Fani ze wschodniej Pensylwanii i okolic mają swoją mekkę w południowej części miasta, gdzie koło siebie usytuowane są trzy główne areny sportowe miasta – Citizens Bank Park Phillies, Wells Fargo Center 76ers i Flyers i w końcu Lincoln Financial Field, dom Eagles. Cóż po tym jednak, że Philly ma swojego przedstawiciela w każdej lidze z Wielkiej Czwórki, skoro wszystkie teamy ostatnio zawodzą, a Eagles, grający w darzony szczególnym uczuciem przez Amerykanów futbol, nadal czekają na to by zdobyć swoje mistrzostwo? Dlatego też ewentualna wygrana w niedzielę z Patriots będzie miała znacznie szerszy wymiar niż ten sportowy – pierwsza stolica USA, kolebka tego kraju, znów będzie mogła poczuć się najważniejsza, a przy okazji zrewanżują się Pats za porażkę z 2004.
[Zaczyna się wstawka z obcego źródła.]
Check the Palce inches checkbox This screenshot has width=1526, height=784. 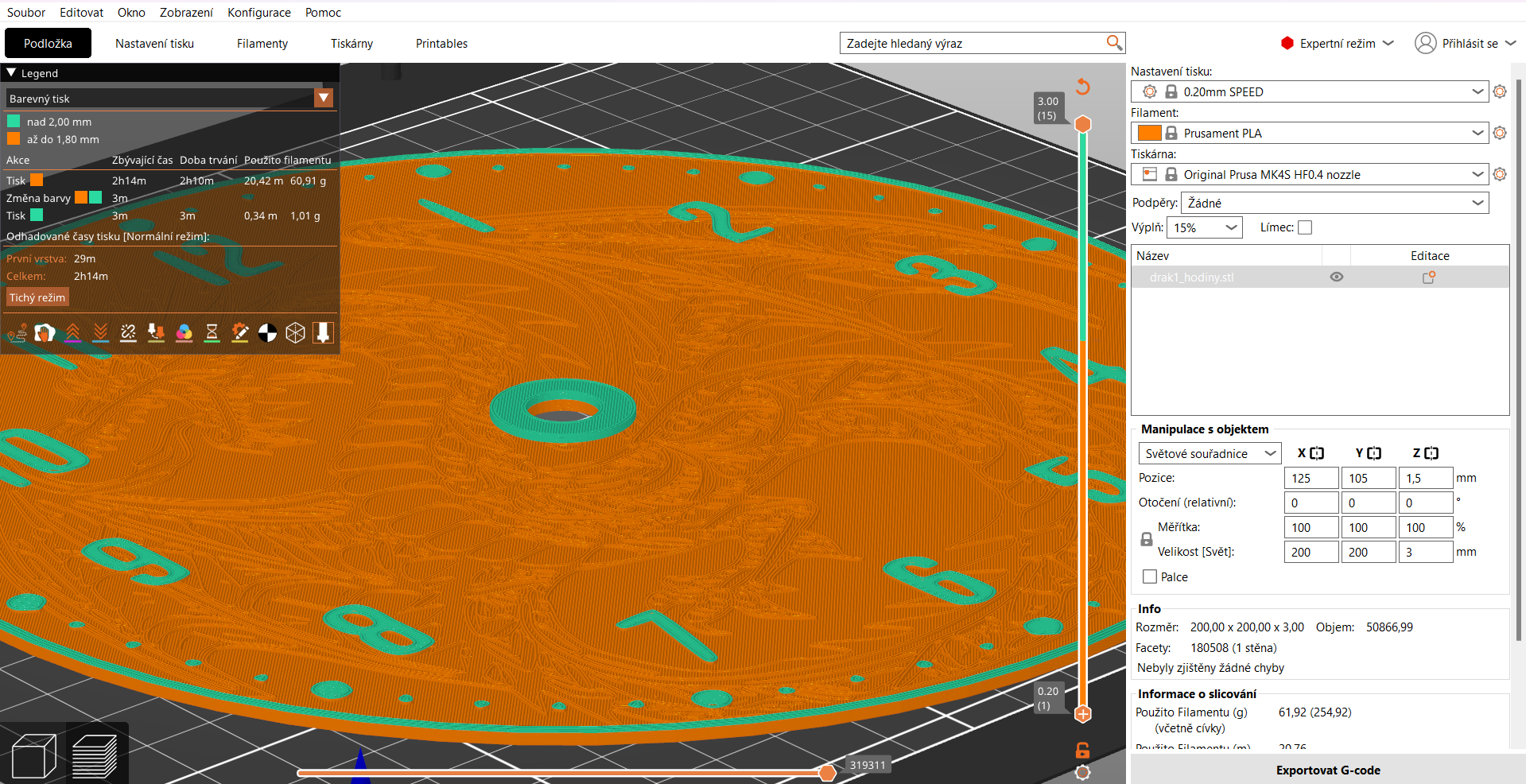(1150, 576)
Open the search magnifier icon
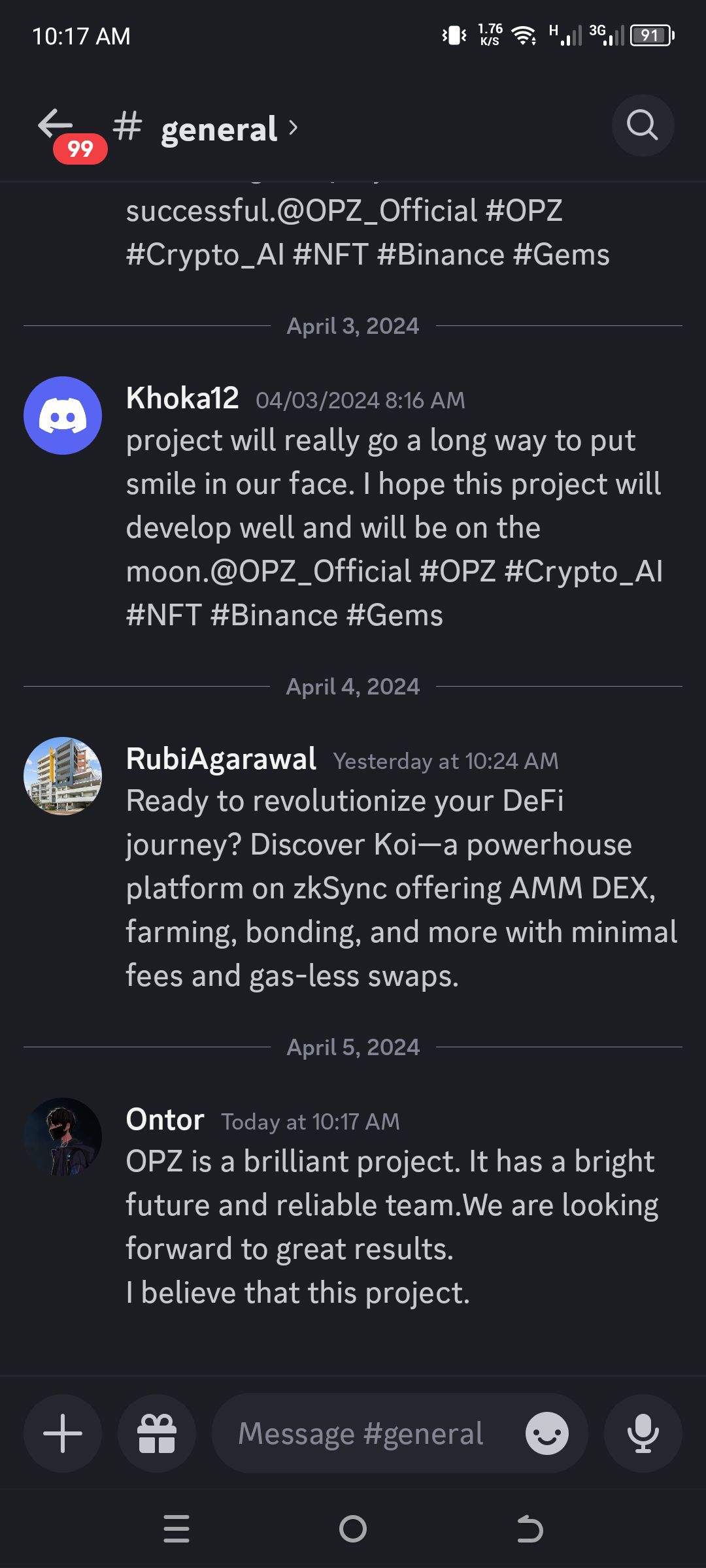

Ostatnie trofeum zawitało do Filadelfii w 2008 roku, kiedy to Phillies pewnie pokonali Tampa Bay Rays. Od tamtej pory jednak ich forma to równia pochyła, a w ostatnich latach najwięcej na co było ich stać to 11 miejsce (na 15) w National League. W mieście w którym podpisano Deklarację Niepodległości i w którym mamy okazję zobaczyć Liberty Bell (którego wizerunek widnieje zresztą na logo i koronie stadionu Phillies) to tragedia.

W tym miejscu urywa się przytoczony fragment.